Simone Weil
Philosophe humaniste française (1909-1943)
ressource
Le travail fait violence à la nature humaine
Dès les années 1930, Simone Weil perçoit les dangers du “management désincarné” en usine, dont elle a été ouvrière et victime. Elle propose d’“enraciner le travail” pour retrouver la cohérence avec la nature humaine. Nous reproduisons ici un extrait de son ouvrage L’enracinement, prélude à une déclaration des devoirs envers l’être humain.
Tantôt il y a surabondance de forces juvéniles qui veulent se dépenser et n’y trouvent pas leur emploi ; tantôt il y a épuisement, et la volonté doit sans cesse suppléer, au prix d’une tension très douloureuse, à l’insuffisance de l’énergie physique ; il y a mille préoccupations, soucis, angoisses, mille désirs, mille curiosités qui entraînent la pensée ailleurs; la monotonie cause du dégoût ; et le temps pèse d’un poids presque intolérable.
La pensée humaine domine le temps et parcourt sans cesse rapidement le passé et l’avenir en franchissant n’importe quel intervalle ; mais celui qui travaille est soumis au temps à la manière de la matière inerte qui franchit un instant après l’autre.
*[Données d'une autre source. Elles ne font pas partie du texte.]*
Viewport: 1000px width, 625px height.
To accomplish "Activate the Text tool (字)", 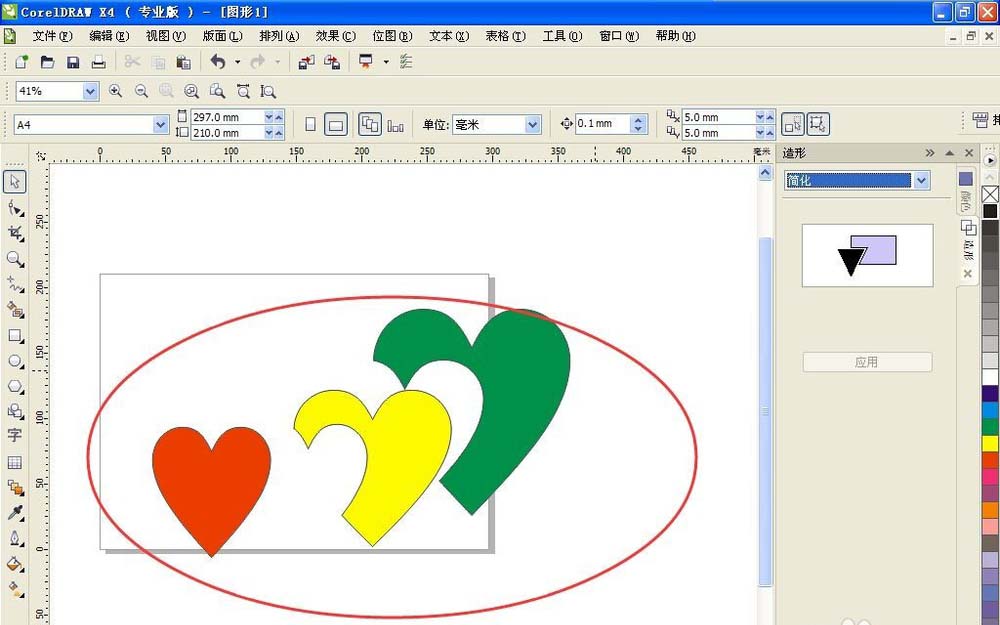I will (x=15, y=435).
C’est par là surtout que le travail fait violence à la nature humaine. C’est pourquoi les travailleurs expriment la souffrance du travail par l’expression “trouver le temps long”.
Le consentement à la mort, quand la mort est présente et vue dans sa nudité, est un arrachement suprême, instantané, à ce que chacun appelle moi. Le consentement au travail est moins violent. Mais là où il est complet, il se renouvelle chaque matin tout au long d’une existence humaine, jour après jour, et chaque jour il dure jusqu’au soir, et cela recommence le lendemain, et cela se prolonge souvent jusqu’à la mort.
Chaque matin, le travailleur consent au travail pour ce jour-là et pour la vie entière. Il y consent qu’il soit triste ou gai, soucieux ou avide d’amusement, fatigué ou débordant d’énergie.
Immédiatement après le consentement à la mort, le consentement à la loi qui rend le travail indispensable à la conservation de la vie est l’acte le plus parfait d’obéissance qu’il soit donné à l’homme d’accomplir.
Dès lors les autres activités humaines, commandement des hommes, élaboration de plans techniques, art, science, philosophie, et ainsi de suite, sont toutes inférieures au travail physique en signification spirituelle.